From a testing perspective, building up capabilities mentioned above is invaluable. They allow the testing community to start testing further left in the acquisition cycle saving valuable resources later in the cycle. With these capabilities, live testing is still needed but can be reduced as a result. When live testing does occur, risk assessments can be made and procedures can be developed appropriately to test the autonomous vehicle in a safe but effective environment. Not only will live testing be reduced, but scenarios that could have never been tested from a resource perspective can now be achieved. This will allow programs to reduce their live testing while gaining more information. A study on a previous system under test was conducted and determined if the approaches listed above were employed, a typical testing scenario could be run in 2.5 hours. These wouldn’t replace live testing but would have discovered information that took 8-10 weeks on the live test track. This process would have done the same scenarios with 1/50th of the cost while saving 3,200 gallons of fuel.

References

[1] J. Whitt and P. Bounker, “The Use and Benefits of Modeling and Simulation with Autonomous Vehicle” AORS Working Group 9B, May 2022

[2] Justin T. Carrillo, Christopher T. Goodin, and Juan Fernandez, “Sensor and Environment Physics in the Virtual Autonomous Navigation Environment (VANE),” ERDC/GSL TR-20-32, Geotechnical and Structures Laboratory, U.S. Army Engineer Research and Development Center, August 2020

[3] John Brabbs, Scott Lohrer, Paul Kwashnak, Paul Bounker, and Mark Brudnak, “M&S as the Key Enabler for Autonomy Development, Acquisition and Testing,” 2019 NDIA Ground Vehicle Systems Engineering and Technology Symposium, Systems Engineering Technical Session, August 13-15, 2019, Novi, Michigan.

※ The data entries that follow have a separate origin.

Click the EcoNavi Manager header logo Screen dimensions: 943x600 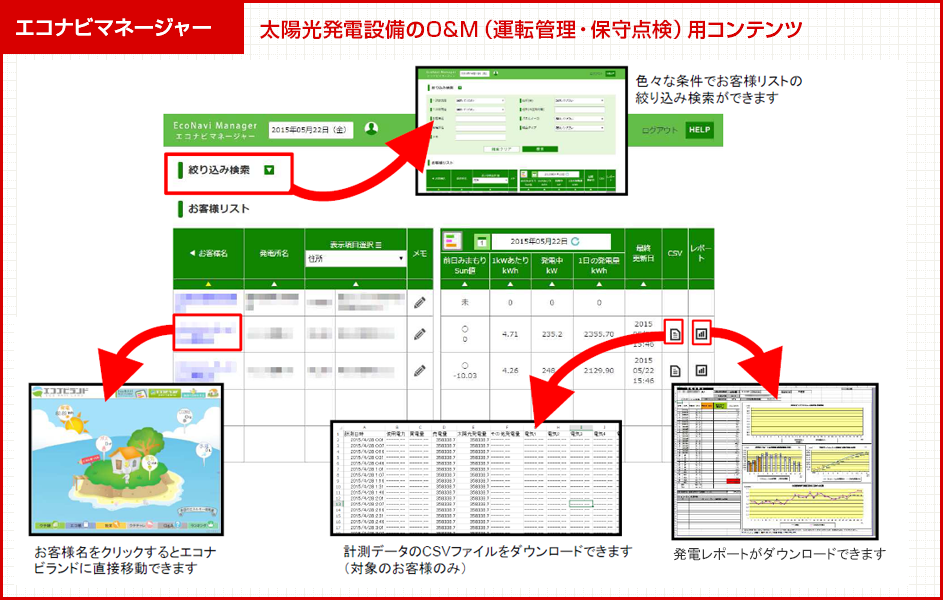coord(214,129)
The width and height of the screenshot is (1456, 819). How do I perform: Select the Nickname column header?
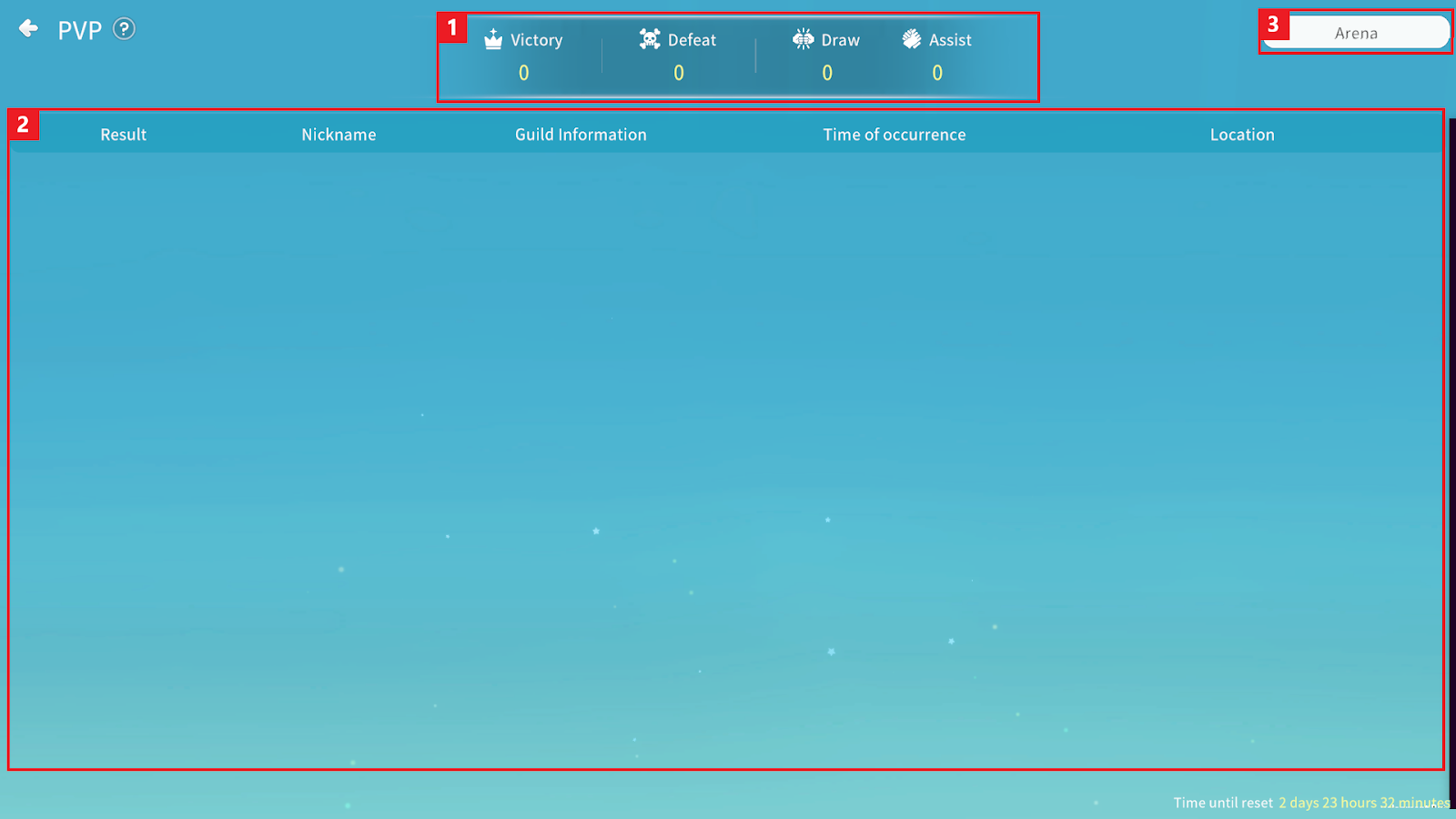coord(339,135)
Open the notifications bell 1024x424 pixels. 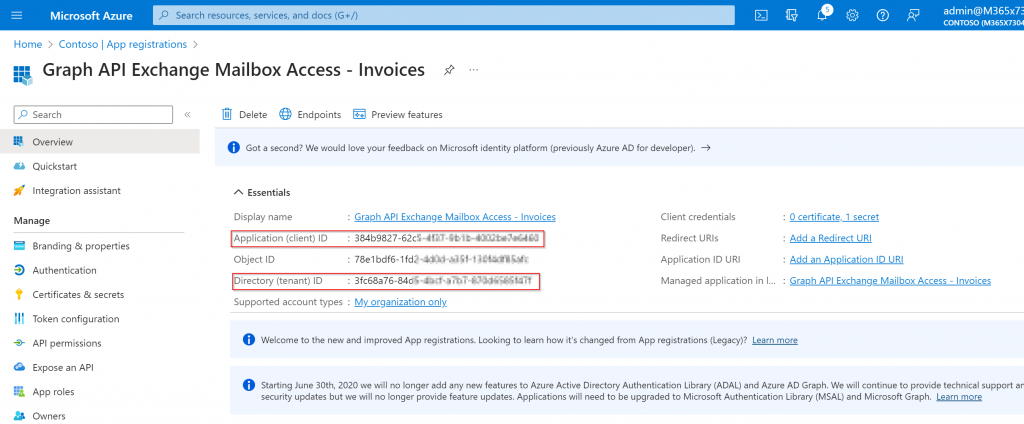point(822,15)
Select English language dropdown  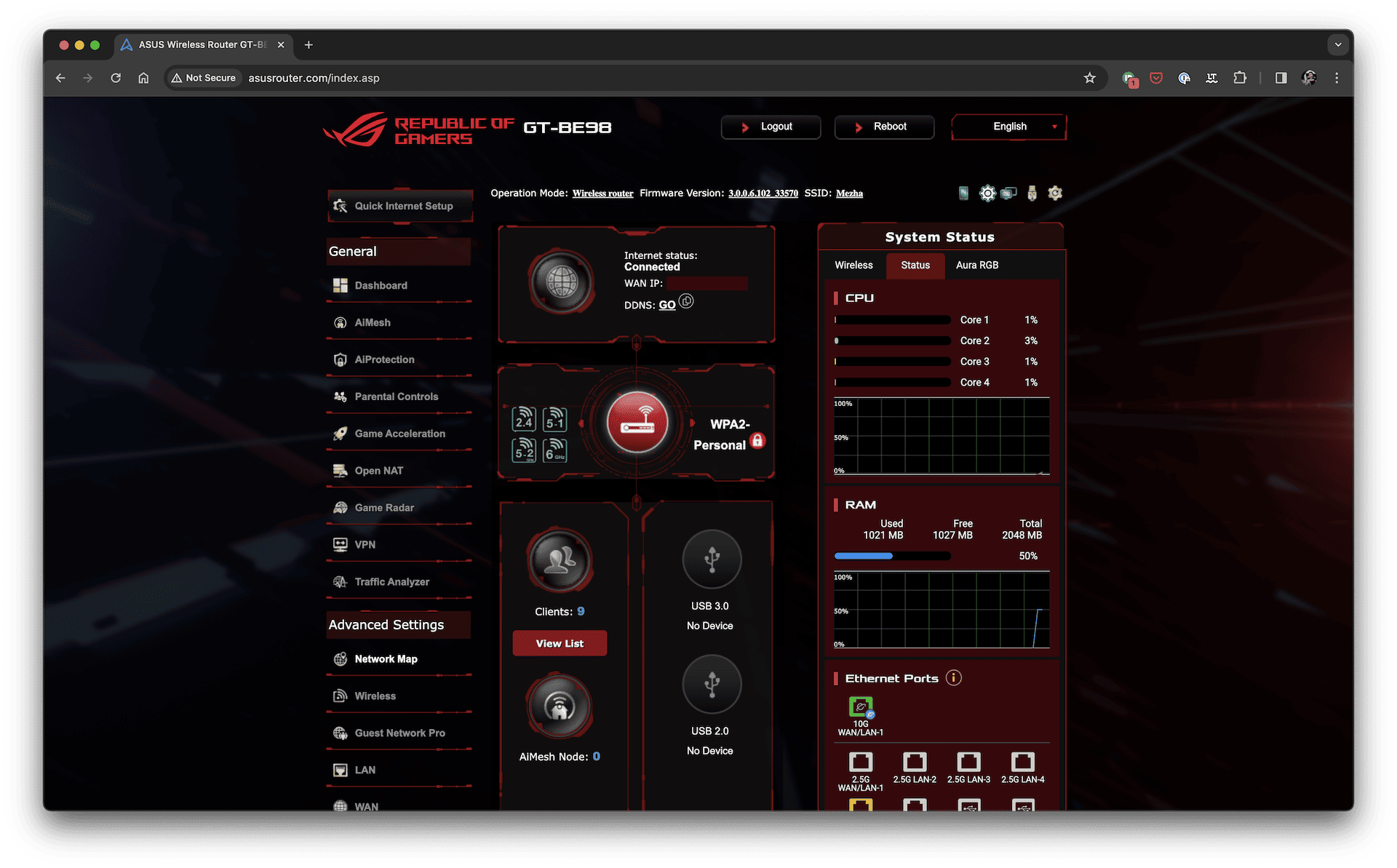coord(1008,125)
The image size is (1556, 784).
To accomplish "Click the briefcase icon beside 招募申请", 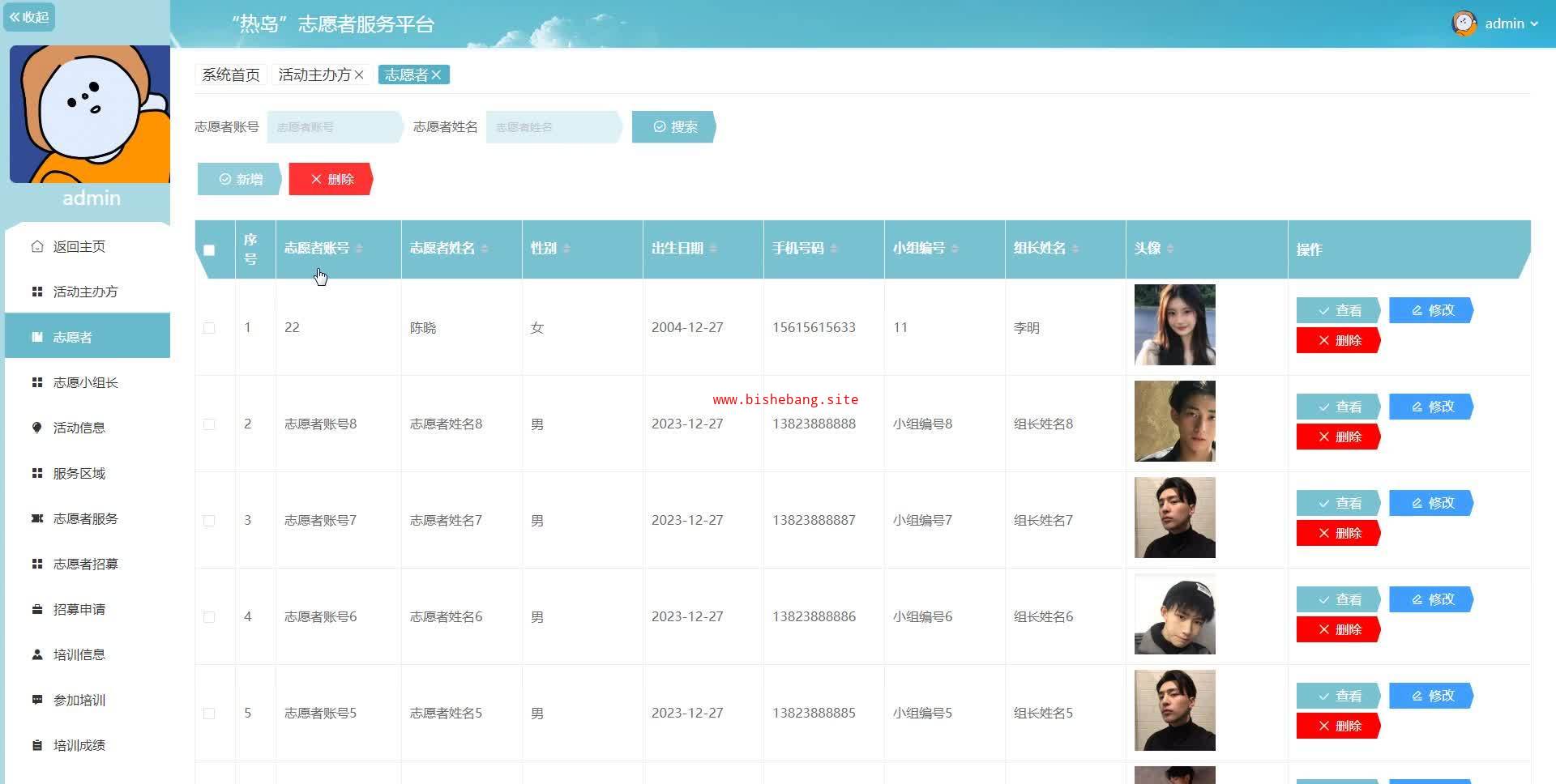I will click(37, 609).
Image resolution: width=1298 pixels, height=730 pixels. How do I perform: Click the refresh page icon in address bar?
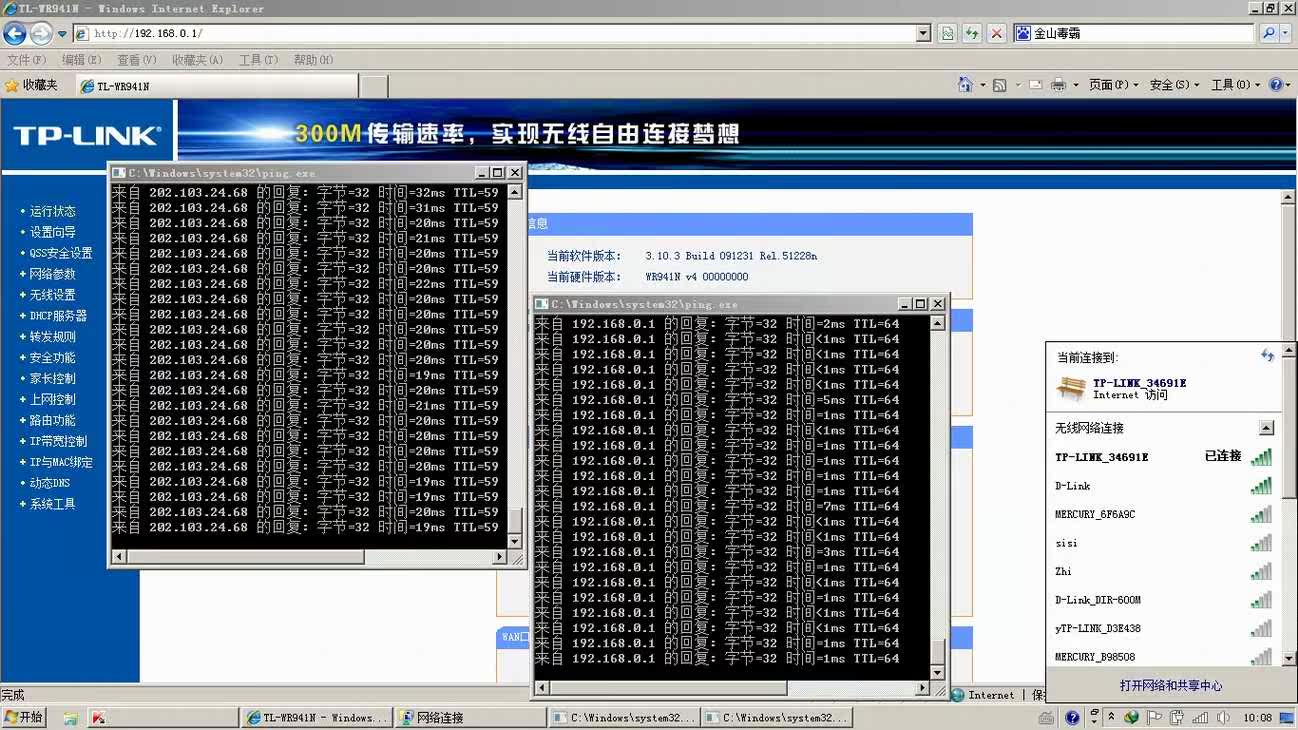coord(971,33)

[4] Justin T. Carrillo, Christopher T. Goodin, and Juan Fernandez, “Sensor and Environment Physics in the Virtual Autonomous Navigation Environment (VANE),” ERDC/GSL TR-20-32, Geotechnical and Structures Laboratory, U.S. Army Engineer Research and Development Center, August 2020.

Author Biographies

DENNIS LEE BERGIN, Ph.D. received his bachelor’s degree in computer science from University of Maryland Baltimore County, his master’s degree in computer engineering from The John Hopkins University and his Ph.D. in Modeling and Simulation from Old Dominion University. He is currently employed as a Computer Engineer with DCS Corporation where he provides software and system engineering and program management expertise in the areas of modeling and simulation for robotics systems as well as control software for autonomous ground vehicles.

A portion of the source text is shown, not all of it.